### Text segment
━━━
Contrary to popular belief, melatonin isn't required for sleep, though it definitely has a sedative effect. Eastman explains: "It's the way the internal circadian clock tells the body what time it is. Melatonin is the 'dark signal.'" Through careful adjustment of light exposure (the main signal that the SCN uses to "set" the body's internal clock by controlling the flow of melatonin from the pineal gland) and sometimes administering extra melatonin with pills, Eastman has demonstrated that it's possible to phase-shift night workers' circadian clock to a new rhythm—which can help them get the sleep they so critically need.
Strategies include exposing shift workers to controlled amounts of bright light with the use of light boxes at work, then limiting their light exposure after their shift by having them wear sunglasses on their commute home (to reduce the amount of light reaching the SCN through the eyes), as well as going to sleep immediately after getting home in as dark a room as possible.
Still, maintaining such lifestyle changes can be difficult. "Sometimes society is working against you, wanting you to do things in the morning," Eastman says. "For night shift workers to do it right, they have to have cooperation from their employer in the form of bright light at work. They need cooperation from their family to let them sleep late on days off and after the night shift. The world has to be sympathetic to the fact that it's really hard to do shift work."
Often, the most difficult step toward improving your sleep is realizing that not sleeping enough is indeed a real problem. With some relatively simple shifts in habit, we can all help ourselves to get better rest.
For example, while you may have stopped keeping a regular bedtime decades ago when your mother stopped tucking you in, sticking to a sleep schedule—one in tune with your natural proclivity towards being a night owl or an early bird—in which you hit the sack at the same time each night, is important.
If you find that your schedule is at odds with your natural sleep preferences (say you must leave for work by 6 a.m. but don't become sleepy until midnight) you can help prime your body to drift off on the earlier side by manipulating the sleep homeostat. Our bodies naturally experience a sharp drop in temperature at the onset of sleep, and you can recreate this process by taking a hot bath or shower just before you get into bed. As your body cools off afterward, it will help usher in a feeling of sleepiness.
━━━
### Data excerpts
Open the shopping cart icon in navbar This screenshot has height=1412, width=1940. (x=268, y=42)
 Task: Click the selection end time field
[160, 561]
━━━
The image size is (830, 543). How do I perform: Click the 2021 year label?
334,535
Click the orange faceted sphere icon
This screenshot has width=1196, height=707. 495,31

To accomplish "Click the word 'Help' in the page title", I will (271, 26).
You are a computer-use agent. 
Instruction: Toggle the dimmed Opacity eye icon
━━━
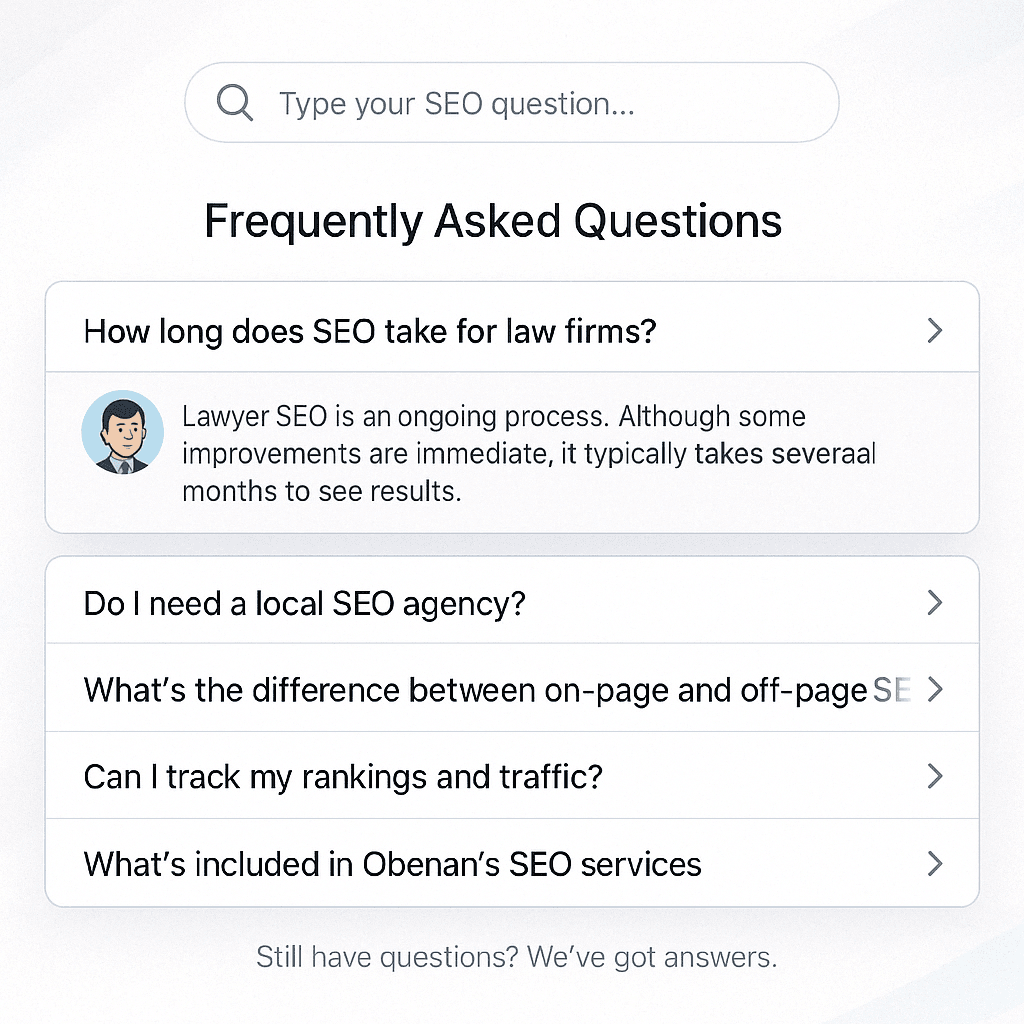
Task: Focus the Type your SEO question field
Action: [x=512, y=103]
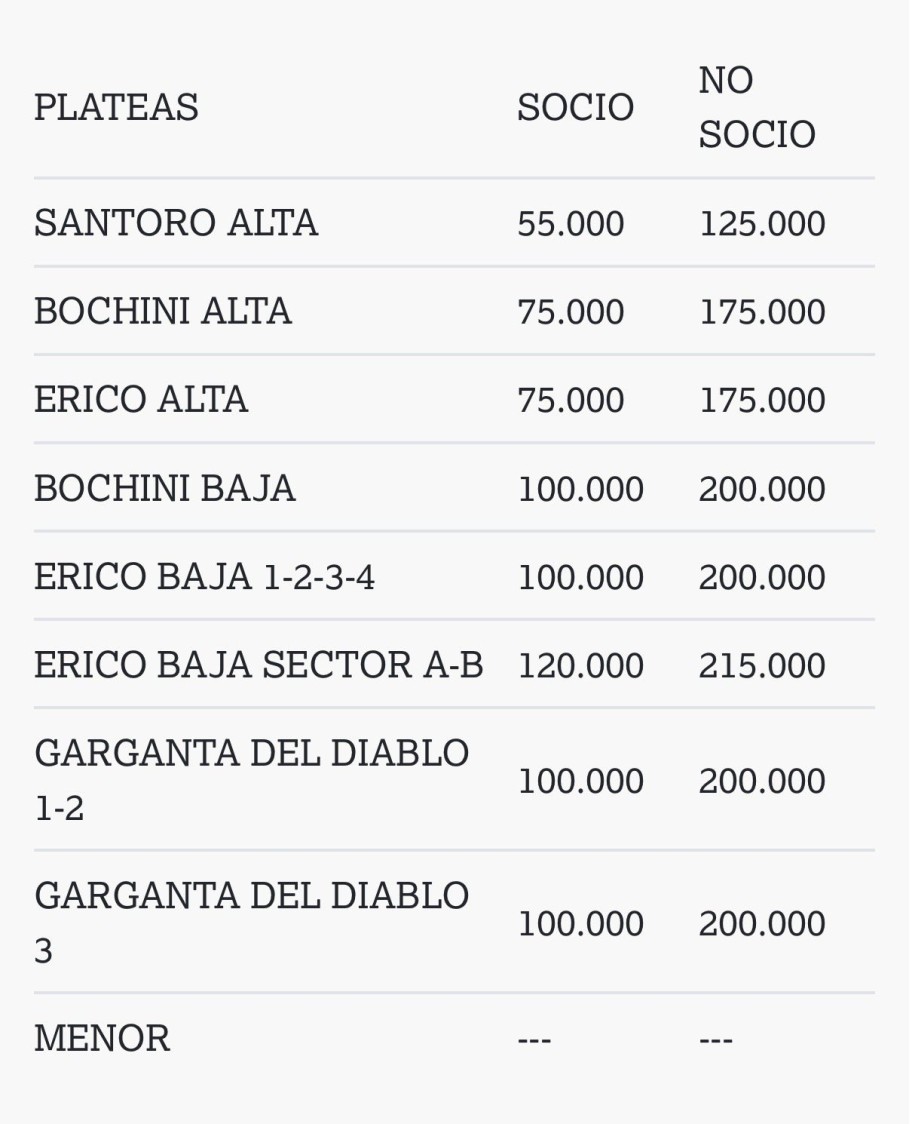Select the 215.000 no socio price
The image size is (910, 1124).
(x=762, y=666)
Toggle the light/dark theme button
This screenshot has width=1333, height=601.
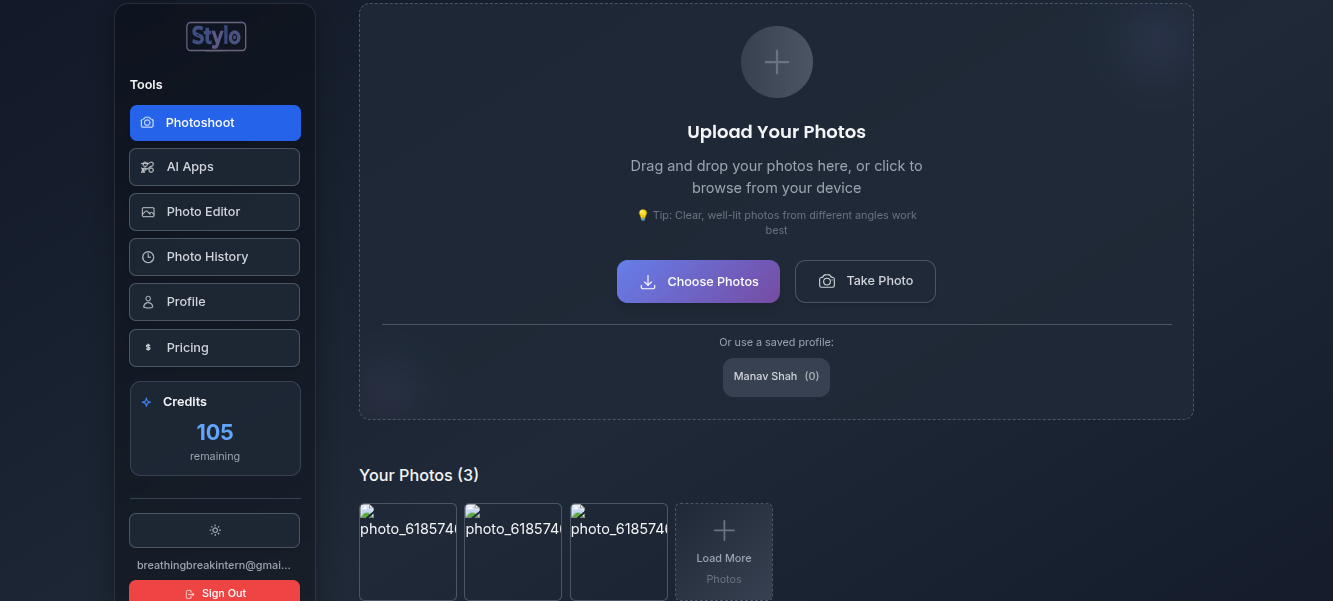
━━━
### Parts of the exercise
1 – What strategies for shift workers does the sleep article list in the sentence beginning "Strategies include"?
2 – Can you continue the sleep article from the point where it ends?

### Answers per task
1 –
- Exposing shift workers to controlled amounts of bright light, using light boxes at work
- Limiting their light exposure after the shift by having them wear sunglasses on the commute home
- Going to sleep immediately after getting home, in as dark a room as possible

2 –
Simply unplugging is also wise. The thought of leaving your laptop at the office or not checking your iPhone before bed might make you anxious, but limiting technology use after dark—particularly in the bedroom—is critical. "Just getting light from computer and other screens before bed can throw off your circadian cycles," notes fatigue researcher Mark. R. Rosekind. "Data show, for example, that kids with technology in their bedroom—video games, tablets, phones—get up to two hours less sleep than those without it."
You might even consider installing dimmers on your light switches and then lowering the lights in the hours leading up to bedtime. "Light exposure in the evening makes us more alert, pushes our rhythms later, and suppresses the normal secretion of melatonin," Harvard biologist Jeanne Duffy explains. "Even if you're just in regular room light in the evening, nothing bright, it will have a biological effect—probably resulting in your going to bed later, which can shorten sleep overall," she says.
Taken together, such small changes can engender a significant—and lasting—improvement in the quality of your nights. "It's not as if you have to have surgery or take a pill,"observes the University of Pittsburgh's Martica Hall. "Sleep is a modifiable challenge."